An easy-to-deploy, multi-master, replicated solution.
The ability to scale horizontally across data centers via sharding.
Familiar day-to-day operations and DevOps UX with good observability.

What Makes ClickHouse Different

ClickHouse is a column-store database, optimized for fast queries. And it is fast. The ClickHouse team boldly (and accurately) claims:

"ClickHouse works 100-1,000x faster than traditional approaches."
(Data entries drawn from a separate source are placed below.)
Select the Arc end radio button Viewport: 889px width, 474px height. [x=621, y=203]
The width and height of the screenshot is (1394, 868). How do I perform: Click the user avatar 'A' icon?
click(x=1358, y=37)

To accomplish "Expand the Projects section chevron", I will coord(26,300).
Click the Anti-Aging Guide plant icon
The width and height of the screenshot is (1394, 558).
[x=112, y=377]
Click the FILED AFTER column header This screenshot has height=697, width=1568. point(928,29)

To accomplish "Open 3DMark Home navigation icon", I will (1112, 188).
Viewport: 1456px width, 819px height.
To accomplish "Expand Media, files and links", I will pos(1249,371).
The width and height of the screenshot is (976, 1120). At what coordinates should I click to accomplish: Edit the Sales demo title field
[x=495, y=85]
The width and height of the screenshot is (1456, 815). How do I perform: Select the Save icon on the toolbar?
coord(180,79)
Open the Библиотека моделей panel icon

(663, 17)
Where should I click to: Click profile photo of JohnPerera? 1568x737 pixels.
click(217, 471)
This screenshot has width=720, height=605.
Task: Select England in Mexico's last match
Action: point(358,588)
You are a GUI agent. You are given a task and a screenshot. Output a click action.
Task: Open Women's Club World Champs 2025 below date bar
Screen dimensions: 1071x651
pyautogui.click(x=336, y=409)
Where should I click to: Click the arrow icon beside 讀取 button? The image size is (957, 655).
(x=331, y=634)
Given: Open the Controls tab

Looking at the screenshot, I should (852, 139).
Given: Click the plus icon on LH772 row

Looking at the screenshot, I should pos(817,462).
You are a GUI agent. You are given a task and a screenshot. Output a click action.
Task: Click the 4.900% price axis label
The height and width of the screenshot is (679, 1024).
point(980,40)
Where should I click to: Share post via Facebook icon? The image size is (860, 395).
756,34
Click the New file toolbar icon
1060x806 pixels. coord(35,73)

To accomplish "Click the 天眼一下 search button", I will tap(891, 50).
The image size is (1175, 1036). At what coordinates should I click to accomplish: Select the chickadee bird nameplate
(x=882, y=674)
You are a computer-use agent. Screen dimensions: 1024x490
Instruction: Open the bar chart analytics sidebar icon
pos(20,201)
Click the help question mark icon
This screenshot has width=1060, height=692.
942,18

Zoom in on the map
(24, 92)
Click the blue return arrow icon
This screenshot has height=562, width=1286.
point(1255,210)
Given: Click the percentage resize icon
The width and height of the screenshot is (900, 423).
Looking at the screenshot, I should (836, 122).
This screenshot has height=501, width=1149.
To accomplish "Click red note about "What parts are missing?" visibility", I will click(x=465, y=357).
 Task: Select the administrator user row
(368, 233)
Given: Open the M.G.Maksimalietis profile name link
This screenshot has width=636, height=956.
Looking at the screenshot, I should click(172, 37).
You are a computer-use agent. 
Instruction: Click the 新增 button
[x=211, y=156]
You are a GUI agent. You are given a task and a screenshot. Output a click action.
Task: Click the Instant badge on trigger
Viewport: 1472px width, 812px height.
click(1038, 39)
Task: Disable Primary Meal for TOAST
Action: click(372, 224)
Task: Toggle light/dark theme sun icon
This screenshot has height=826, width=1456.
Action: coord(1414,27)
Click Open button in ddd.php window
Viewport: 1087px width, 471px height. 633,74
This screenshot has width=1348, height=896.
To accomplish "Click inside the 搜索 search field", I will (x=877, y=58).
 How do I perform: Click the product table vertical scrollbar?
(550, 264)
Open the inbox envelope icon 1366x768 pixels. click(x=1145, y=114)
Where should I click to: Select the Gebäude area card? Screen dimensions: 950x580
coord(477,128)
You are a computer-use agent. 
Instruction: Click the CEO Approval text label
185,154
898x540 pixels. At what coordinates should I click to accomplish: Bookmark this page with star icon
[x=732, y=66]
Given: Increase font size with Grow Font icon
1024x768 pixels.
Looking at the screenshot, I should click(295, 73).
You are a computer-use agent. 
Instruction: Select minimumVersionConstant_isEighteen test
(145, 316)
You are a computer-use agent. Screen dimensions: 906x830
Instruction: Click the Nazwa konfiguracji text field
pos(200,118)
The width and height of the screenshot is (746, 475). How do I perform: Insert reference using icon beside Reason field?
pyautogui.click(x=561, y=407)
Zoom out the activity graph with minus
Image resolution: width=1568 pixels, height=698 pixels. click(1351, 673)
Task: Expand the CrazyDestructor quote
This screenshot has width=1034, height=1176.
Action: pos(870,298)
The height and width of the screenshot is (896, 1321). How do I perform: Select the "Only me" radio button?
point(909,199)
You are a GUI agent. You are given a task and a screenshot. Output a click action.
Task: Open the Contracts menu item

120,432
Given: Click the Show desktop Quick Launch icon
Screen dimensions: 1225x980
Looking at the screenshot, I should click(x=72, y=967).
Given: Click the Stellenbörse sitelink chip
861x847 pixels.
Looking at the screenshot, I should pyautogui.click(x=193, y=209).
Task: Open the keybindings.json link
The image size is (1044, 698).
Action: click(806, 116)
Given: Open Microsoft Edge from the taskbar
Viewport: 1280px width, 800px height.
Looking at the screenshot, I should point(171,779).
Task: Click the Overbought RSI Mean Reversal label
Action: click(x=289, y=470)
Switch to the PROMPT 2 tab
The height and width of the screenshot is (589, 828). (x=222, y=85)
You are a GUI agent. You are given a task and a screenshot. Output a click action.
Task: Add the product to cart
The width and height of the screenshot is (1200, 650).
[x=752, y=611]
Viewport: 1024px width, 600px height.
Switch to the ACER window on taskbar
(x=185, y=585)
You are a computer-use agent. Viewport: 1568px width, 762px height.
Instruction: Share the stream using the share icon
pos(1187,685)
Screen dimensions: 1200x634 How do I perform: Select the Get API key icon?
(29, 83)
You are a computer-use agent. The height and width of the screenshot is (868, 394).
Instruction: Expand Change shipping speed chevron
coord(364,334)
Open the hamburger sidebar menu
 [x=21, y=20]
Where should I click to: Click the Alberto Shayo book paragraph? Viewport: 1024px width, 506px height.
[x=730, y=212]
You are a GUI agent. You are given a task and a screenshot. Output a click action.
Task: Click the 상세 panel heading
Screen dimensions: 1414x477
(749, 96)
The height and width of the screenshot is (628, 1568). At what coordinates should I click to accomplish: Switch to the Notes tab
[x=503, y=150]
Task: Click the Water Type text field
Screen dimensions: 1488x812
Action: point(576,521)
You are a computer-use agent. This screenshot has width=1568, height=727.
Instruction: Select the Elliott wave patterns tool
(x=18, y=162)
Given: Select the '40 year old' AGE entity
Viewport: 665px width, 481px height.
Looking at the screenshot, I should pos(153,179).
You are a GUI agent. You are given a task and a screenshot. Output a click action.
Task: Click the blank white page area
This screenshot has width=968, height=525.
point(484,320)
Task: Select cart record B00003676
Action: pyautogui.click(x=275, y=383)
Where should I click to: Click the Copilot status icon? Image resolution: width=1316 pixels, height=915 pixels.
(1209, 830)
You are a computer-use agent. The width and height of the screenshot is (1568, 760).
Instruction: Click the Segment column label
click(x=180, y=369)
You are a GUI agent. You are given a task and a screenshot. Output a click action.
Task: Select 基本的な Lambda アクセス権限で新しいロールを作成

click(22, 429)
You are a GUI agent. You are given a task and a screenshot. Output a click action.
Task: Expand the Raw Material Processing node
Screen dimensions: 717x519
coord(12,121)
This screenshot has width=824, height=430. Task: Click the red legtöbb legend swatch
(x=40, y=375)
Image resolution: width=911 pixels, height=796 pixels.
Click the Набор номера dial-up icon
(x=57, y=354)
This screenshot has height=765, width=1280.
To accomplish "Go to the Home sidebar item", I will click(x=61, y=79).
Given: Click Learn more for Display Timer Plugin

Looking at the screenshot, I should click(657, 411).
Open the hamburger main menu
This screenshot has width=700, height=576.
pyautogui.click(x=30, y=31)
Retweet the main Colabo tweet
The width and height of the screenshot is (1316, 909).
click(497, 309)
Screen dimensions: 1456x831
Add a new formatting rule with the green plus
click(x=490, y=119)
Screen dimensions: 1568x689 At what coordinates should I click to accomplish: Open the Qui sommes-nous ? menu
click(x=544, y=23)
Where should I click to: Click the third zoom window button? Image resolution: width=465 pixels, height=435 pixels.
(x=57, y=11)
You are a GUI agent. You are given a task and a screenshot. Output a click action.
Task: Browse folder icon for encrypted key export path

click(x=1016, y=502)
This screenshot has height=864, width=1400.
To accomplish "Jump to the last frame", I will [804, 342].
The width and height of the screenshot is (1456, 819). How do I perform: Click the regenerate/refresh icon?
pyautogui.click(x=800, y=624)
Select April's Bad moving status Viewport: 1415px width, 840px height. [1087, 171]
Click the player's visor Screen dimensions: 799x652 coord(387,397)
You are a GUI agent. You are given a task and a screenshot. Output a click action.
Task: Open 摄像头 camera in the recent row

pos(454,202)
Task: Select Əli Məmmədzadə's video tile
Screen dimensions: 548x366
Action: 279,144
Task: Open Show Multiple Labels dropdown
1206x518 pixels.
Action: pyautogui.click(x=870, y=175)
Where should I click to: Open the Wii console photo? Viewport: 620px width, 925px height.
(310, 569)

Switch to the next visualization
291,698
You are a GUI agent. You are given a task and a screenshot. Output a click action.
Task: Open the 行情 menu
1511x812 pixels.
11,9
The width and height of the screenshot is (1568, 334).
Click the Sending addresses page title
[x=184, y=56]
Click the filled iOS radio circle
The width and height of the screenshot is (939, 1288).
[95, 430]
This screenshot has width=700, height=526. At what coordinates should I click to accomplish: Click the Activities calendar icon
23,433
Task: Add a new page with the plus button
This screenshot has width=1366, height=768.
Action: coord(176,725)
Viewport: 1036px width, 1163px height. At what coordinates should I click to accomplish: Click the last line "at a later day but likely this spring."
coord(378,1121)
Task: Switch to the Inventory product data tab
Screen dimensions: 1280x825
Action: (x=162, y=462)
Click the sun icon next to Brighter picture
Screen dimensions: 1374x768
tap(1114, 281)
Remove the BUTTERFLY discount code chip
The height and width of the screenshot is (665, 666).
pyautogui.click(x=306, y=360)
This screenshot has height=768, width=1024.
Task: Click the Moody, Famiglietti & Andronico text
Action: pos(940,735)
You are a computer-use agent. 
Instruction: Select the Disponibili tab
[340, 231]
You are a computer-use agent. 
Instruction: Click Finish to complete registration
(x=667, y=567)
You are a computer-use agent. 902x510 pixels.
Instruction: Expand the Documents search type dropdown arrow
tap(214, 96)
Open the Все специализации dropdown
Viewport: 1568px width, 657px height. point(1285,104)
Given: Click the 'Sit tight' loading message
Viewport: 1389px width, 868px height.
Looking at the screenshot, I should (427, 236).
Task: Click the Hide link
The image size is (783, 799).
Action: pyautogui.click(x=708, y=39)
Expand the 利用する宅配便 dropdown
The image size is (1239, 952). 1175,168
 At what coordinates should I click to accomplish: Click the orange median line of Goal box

Traditional databases write rows of data to the disk, while column-store databases write columns of data separately. For analytics queries, the column-store approach has a few key performance advantages:

Reduced disk IO: Analytics queries often focus on a handful of columns. Traditional databases must read each row, with all its columns, off the disk. A column-store database reads only the relevant columns from disk. With high-cardinality analytics databases, disk IO is reduced by 100x or more. In general, disk IO is the primary performance bottleneck for analytics, so the benefit here is tremendous.
Compression: By nature, each column stores very similar data. Imagine a food preference field allowing any, vegan, and vegetarian. Compressing a file with three repeating values is incredibly efficient. We get about 20x compression in a large production ClickHouse environment I help manage. Highly compressed data means even less disk IO.
Data locality: The image below shows traditional row storage on the left and column storage on the right. The red blocks in the image below represent data from a single column. With a high-cardinality analytics query, reads are mostly contiguous instead of spread across the disk. These queries work hand-in-hand with the OS's read-ahead cache.

Traditional row storage vs. column-store https://clickhouse.yandex/blog/en/evolution-of-data-structures-in-yandex-metrica

Let's look at a simple dining_activity database table. We'll use it to track who's eating the most food the fastest, and maybe encourage them to go for a jog.

CREATE TABLE dining_activity (username text, food_eaten text, ounces int, speed int, dined_at date) ...

On the left, you can see that MySQL stores the entire table's worth of data in a single file on disk. ClickHouse, on the right, stores each table column in a separate file. This is the essence of a column-store database.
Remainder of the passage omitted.